TECH | Sep 14, 2016

Big Data and security: guidelines and future directions

To read the anonymous log of calls made via smartphones and rebuild names, addresses, relationships and even the health conditions of their respective owners: this is what two Stanford researchers have recently managed by correlating phone metadata (such as the user’s geographic location, the duration and frequency of calls and the contact numbers) with other publicly accessible information via social networks, search engines or web portals.

This result clearly demonstrates the potential of Big Data: large amounts of data, seemingly independent from one another, can reveal invaluable information when analyzed and correlated.

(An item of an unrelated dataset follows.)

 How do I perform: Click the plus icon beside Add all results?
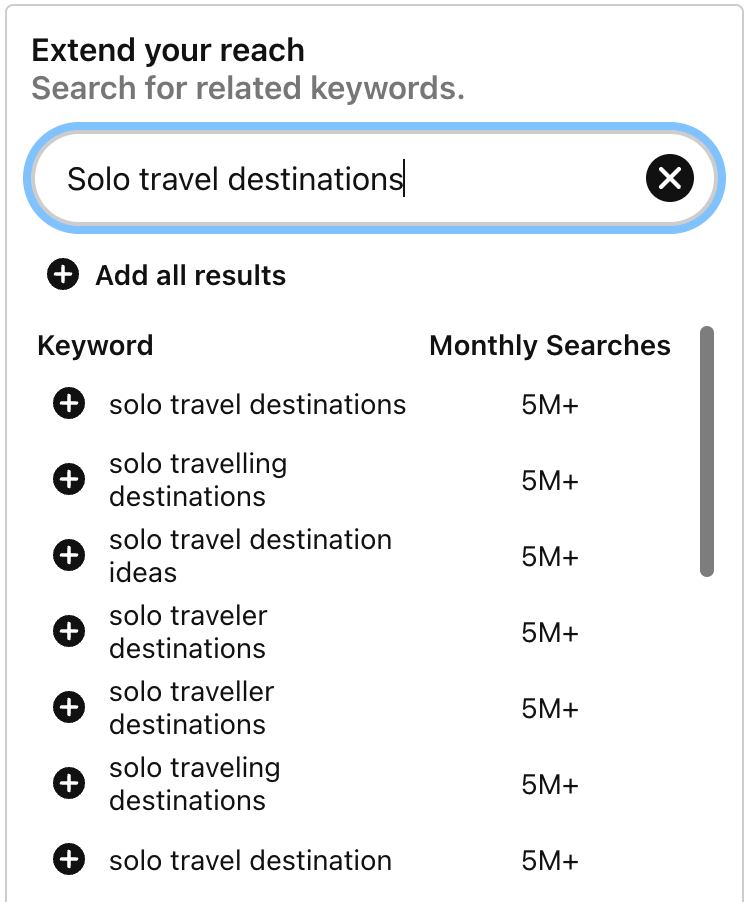(63, 274)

Storage and data analysis: opportunities and risks

Data analysis is of great interest to companies and organizations, as they can use these in order to identify new business opportunities, target their initiatives, optimize their actions and processes and therefore reduce operational costs. In recent years, costs for information storage are rapidly shrinking, and the gradual spread of all types of devices and sensors contributes to produce large quantities of data to be recorded. These factors help to define a new trend in the IT industry: to record as many data as possible and to store these for a long time, in order to analyze them to extract their value in the future.

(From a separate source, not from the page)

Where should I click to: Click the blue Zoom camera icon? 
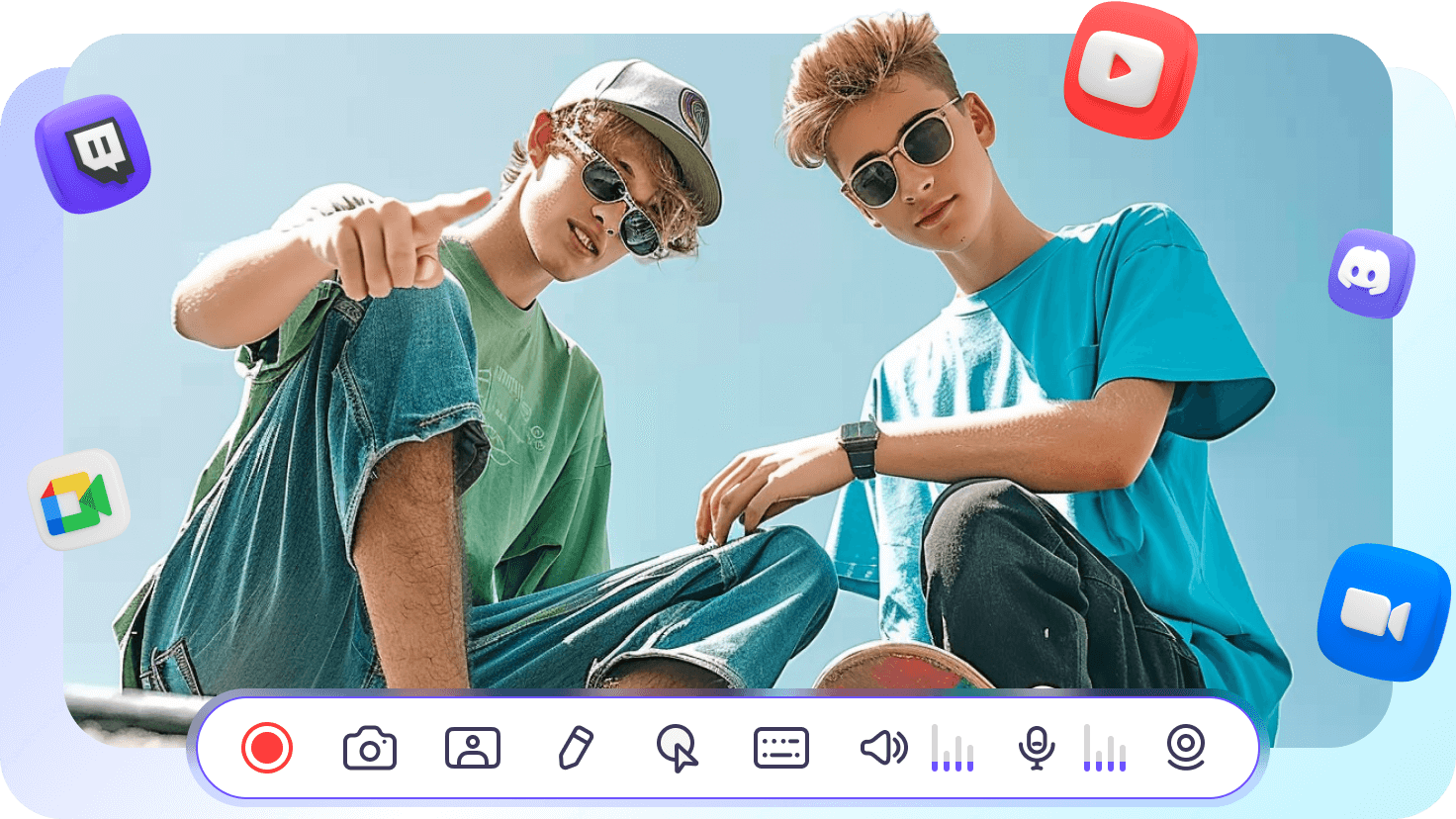(x=1382, y=612)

The outlook has changed dramatically over the last few years, when data storage was mainly used for backup. Where archives were once typically stored offline and periodically overwritten, now data are progressively accumulated and are often not properly protected. However, guaranteeing the confidentiality, integrity and authenticity of data within this new scenario is particularly challenging.

Sizing security measures has always been defined as a compromise between the value attributed to the information to be protected and the necessary resources for a potential attacker to carry out an attack. The big data scenario undermines these criteria: it is extremely difficult to determine the value of data which must be protected, as even seemingly irrelevant and non-sensitive data can reveal valuable information when correlated with each other or with other sources freely available via the web. Consequently, it is equally difficult to assess the cost (in terms of computational resources and time) which a potential attacker is willing to invest in order to threaten a system.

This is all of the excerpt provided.